I am as guilty of getting wound up in inconsequentials as the next guy or gal. The daughter of a card-carrying compulsive worrier, I come by it honestly, though I work hard at suppressing it. Really, so much of what we let spin us around or keep us up all night is fluff or dross.

Not important.

Not even close.

This week, we lost a member of our extended family to a fatal viral infection. She had been fighting both liver failure and breast cancer, and ultimately couldn't battle the infection. She was a lovely woman, gracious and loving, including us in her circle of family by the accident of my sister in law marrying her son.

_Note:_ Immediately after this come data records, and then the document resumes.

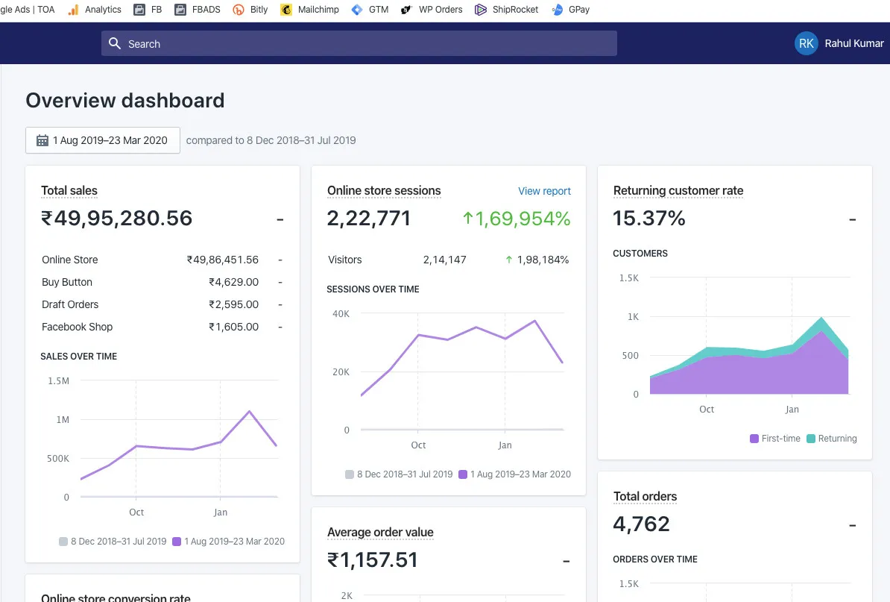This screenshot has height=602, width=890.
Task: Open the FBADS bookmark
Action: (x=196, y=10)
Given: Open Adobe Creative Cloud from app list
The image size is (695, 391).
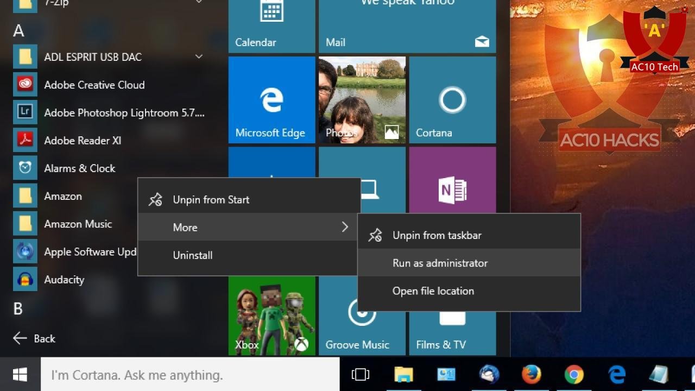Looking at the screenshot, I should (94, 85).
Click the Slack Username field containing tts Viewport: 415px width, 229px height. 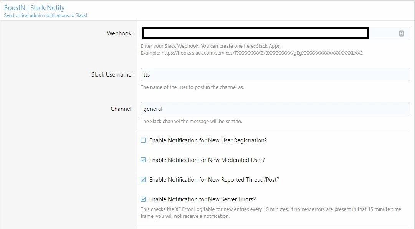275,75
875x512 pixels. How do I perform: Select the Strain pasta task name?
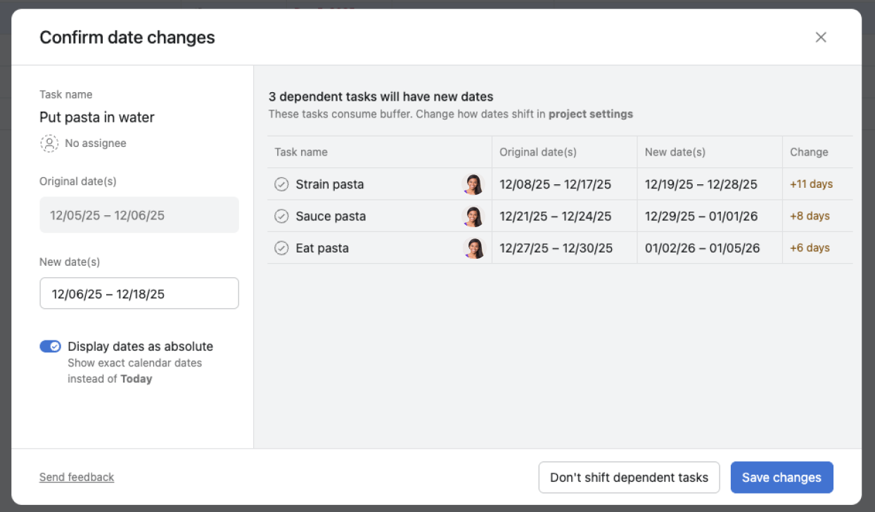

Sure, folks are stranded on the wrong sides of the Atlantic Ocean, unable to fly through volcanic clouds. Sure, politicians of every stripe are yelling at one another through different media outlets, doing their best imitation of you're stupid/no you're stupider/you're a stupid poopy-head/you're the stupidest poopy-head who ever lived, etc. Sure, corporate profits are up again, even as financial corporations are being indicted for illegal activities.

But all that ends up being background noise.

Go find out what's important to you.

No. Find out *who's* important to you.

Go hug that person.

My husband turns 50 next month. His mother died at age 50 of a sudden death heart attack. My husband and I are almost the ages his parents were when the two of us met in 1982.

We were babies then.

Okay. So he was 22 and I was 19. Now we are the parents. The adults. The responsible ones.

I always knew 50 was way to young to die, but now I see just how young that was.

Life is uncertain. I keep reminding myself of that, trying to not just learn, but live the lesson of impermanence.

It's *today*, stupid.

What are you going to do today that's real and true and vital?


  1. Thank you for this, Lisa! My husband died at 51....I know how young that is! Marilou was just 63. that may seem old to you until you get there and then, hopefully, you will see just how young that is! I guess it's like I always say....the older we get the younger it looks! It was a tough week for all of us!

  2. Somehow, loss of a loved one always brings us back to our basics: family, friends, health. My mother, grandmother, great-grandmother, all died at 48. I passed that 12 years ago, some of my not-so-nice friends say I'm living on borrowed time! The fact is we have come a long ways in nutrition -- knowing much more than our ancestors did. If I hadn't been self-educated in nutrition I would have died at 48. I have a friend who is 79 -- an avid nutritionalist. I keep warning him that if he continues the way he's going, he'll die healthy.